**Task instructions:** Go through the listing below and state how many of its lines include "table". Write only that number.

'''

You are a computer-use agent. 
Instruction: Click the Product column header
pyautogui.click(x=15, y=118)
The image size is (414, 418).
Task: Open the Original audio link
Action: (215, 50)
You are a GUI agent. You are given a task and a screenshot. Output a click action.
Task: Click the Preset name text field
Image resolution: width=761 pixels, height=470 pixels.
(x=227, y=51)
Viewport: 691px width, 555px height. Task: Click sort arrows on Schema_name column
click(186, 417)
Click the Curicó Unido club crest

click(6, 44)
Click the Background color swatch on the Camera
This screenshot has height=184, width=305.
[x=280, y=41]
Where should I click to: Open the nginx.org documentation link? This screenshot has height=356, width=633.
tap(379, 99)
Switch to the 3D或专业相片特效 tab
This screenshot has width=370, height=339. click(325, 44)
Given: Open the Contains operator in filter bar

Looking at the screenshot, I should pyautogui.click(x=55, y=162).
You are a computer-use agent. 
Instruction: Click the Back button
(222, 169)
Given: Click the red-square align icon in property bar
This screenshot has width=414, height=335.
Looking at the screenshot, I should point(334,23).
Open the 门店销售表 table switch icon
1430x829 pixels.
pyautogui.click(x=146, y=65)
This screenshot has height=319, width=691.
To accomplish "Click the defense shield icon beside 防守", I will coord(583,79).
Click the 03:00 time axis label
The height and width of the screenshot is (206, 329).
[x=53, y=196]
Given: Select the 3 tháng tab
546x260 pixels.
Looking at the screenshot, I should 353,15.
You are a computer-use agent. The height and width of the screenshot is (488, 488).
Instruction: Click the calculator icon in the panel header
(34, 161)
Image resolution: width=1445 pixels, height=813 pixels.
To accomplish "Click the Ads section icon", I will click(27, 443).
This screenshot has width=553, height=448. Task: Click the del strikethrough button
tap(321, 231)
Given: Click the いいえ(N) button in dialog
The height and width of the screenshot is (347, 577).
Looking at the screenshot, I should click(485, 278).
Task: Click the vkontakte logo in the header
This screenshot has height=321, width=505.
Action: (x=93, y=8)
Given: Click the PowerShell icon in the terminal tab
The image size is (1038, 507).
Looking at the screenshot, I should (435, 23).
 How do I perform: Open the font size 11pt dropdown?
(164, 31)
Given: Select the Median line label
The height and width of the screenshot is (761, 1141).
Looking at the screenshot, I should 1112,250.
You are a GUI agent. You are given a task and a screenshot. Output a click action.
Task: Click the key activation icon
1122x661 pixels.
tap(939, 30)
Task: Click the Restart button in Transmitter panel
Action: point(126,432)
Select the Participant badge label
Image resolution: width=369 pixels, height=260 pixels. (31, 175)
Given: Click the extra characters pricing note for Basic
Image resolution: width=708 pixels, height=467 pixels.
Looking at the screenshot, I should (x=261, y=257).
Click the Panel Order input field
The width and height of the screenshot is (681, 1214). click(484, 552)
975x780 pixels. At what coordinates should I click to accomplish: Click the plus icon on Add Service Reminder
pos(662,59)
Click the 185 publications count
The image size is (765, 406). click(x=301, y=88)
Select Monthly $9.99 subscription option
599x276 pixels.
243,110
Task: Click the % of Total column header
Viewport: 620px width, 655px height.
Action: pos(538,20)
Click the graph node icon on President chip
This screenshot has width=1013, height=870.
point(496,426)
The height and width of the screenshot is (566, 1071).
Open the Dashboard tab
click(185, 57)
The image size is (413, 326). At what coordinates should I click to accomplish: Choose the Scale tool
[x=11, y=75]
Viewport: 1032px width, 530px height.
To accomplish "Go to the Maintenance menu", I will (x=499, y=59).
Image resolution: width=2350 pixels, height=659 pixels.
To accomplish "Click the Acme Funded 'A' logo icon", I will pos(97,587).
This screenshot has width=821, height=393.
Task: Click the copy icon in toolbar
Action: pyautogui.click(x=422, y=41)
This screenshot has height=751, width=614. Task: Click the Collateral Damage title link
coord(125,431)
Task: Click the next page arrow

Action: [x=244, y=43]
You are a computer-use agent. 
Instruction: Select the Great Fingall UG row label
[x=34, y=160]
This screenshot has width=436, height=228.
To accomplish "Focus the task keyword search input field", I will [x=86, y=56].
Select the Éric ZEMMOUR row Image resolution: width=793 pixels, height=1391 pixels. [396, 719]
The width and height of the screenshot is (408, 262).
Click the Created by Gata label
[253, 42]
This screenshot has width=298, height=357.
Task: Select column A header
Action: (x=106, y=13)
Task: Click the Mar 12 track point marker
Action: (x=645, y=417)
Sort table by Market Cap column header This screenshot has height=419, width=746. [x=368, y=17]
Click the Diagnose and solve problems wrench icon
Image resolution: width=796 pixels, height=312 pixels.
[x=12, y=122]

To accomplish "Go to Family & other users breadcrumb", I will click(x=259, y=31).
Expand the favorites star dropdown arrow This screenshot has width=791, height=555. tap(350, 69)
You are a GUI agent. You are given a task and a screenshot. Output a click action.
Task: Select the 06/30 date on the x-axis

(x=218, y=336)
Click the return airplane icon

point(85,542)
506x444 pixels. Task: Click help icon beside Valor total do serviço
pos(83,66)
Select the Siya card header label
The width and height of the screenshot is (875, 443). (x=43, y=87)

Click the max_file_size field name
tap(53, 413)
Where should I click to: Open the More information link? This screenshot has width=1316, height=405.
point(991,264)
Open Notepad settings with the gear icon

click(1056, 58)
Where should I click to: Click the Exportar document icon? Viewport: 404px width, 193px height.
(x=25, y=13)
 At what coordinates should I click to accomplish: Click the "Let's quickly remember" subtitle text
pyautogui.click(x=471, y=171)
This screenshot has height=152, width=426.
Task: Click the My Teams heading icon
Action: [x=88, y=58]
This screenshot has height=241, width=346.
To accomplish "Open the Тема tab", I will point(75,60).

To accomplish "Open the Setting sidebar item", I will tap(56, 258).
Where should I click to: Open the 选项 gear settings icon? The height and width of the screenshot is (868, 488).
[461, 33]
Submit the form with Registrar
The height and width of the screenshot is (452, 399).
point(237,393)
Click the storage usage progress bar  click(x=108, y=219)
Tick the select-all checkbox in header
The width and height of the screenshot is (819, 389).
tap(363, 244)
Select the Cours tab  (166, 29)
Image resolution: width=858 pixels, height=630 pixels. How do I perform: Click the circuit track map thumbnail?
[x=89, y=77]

'''

**Response for this exercise:** 2